06-18-2023, 05:17 AM
Even if people with taste are rare, mostly everyone has to pretend one. Everyone needs to have an opinion of something, everyone has to both dislike and like things and do so on a defining way. The appearance of taste is, also, relatively easy to pretend on any social setting, as it only requires a repeat of commonly accepted statements with an affected attitude. All in all, this has lead to more and more people "liking" things (or, we could put it, "being fans" of things) in a purely destructive way: and as a result, I think everyone knows of some autor they like degrading themselves into a meme due to the audience that latched upon them, or of some "classic" being appreciated for reasons that are just projections of their small-minde readers, or conversation about some cultural topic being diluted by the same few statements to the point nobody can take the thing seriously anymore. This kind of "wrong appreciation" worse than any negative and unfair criticism: I consider it leeching. It unfairly takes out the life of something in order to engross the "fan".
I would wish to use this thread to comment on this trend and offer examples of it, hopefully with the intent to avoid them ourselves. I will start with some obvious ones, because I am more interested on what other people have to say.
I would wish to use this thread to comment on this trend and offer examples of it, hopefully with the intent to avoid them ourselves. I will start with some obvious ones, because I am more interested on what other people have to say.

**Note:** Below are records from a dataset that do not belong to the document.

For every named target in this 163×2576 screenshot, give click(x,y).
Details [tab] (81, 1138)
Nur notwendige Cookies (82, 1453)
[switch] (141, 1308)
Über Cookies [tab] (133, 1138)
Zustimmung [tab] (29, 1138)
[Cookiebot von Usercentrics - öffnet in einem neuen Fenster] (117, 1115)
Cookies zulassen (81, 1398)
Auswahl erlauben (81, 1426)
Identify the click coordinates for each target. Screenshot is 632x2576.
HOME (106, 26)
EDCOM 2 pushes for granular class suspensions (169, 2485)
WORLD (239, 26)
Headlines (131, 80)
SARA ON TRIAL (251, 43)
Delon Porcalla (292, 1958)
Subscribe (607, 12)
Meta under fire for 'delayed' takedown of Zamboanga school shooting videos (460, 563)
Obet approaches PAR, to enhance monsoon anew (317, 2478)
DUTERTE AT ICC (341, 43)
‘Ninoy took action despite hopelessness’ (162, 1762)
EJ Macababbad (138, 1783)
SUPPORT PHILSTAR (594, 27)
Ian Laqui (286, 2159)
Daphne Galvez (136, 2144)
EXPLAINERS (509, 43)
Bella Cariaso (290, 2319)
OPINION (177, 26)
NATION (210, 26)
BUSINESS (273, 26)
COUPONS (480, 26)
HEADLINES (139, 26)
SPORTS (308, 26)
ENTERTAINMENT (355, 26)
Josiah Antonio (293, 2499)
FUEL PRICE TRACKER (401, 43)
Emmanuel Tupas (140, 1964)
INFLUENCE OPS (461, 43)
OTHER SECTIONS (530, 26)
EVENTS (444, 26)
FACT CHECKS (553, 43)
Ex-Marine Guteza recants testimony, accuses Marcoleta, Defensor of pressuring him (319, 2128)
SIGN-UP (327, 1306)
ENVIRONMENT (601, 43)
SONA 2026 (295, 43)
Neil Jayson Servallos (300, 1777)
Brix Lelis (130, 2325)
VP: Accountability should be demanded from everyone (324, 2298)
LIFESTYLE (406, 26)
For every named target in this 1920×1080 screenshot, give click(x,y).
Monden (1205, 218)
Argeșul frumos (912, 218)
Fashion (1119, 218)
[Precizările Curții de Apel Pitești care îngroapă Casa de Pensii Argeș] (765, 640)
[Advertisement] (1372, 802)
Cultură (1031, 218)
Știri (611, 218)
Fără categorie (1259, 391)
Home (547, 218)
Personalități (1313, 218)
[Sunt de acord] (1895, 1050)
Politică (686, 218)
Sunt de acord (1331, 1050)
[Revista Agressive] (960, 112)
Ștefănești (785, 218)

- So Bad... it's Good: This was specially common a few years back, when everyone seemed to be a fan of MST3K, but perhaps not that much anymore. In many cases it's just simply bad things, so bad it's bad, but it's most insidious when used for ahead of times things with some apparent shortcomings (I talked about Deadly Premonition suffering because of this) , or otherwise very personal kind of films with value because of it (Tommy Wisseau's The Room). The fundamental idea behind is that you shouldn't take any of this seriously, and every appreciation you have of something comes from the critic as a sort of last-minute pity after he saw through all its badness.
- It's Bad... on Purpose: Related to the last one. Imagine saying, and probably someone has, that El Greco painting figures with such odd-proportions was "bad on purpose". It removes the artistic intention a particular choice of style may have, and instead gets the tag of "bad" from the get-go and only through critical appreciation it can be redeemed. This then was taken as one of the holy secrets of auteurship by people that, by heart, create as if they were in the fanbase of their own work, and begin seeing things that are, indeed, bad on purpose. But that only achieves the goal they set up to do: creating something that's "bad".
- It's a Satire! Once you said that something is satire, any sympathy that the author had for its subject, or if not sympathy, deeper appreciation for it, vanishes. Satire, born once of seeing something from a position of superiority towards a subject matter, caters then to a lower instinct: people sneering from below at something they will never reach. A complete inversion.
- It's good because it has the ideas of another, unrelated author in them: Clearly seen with "vulgar" authors suddenly attached "deleuzean", "bataillean" analysis and how some Anime is nice because it, actually, is based on the ideas based on... All in all, it's again erasing the author, erasing all depth, in order to submit it to something the fan already knew beforehand, and once again, he's the one who allows meaning to exist in this piece of work.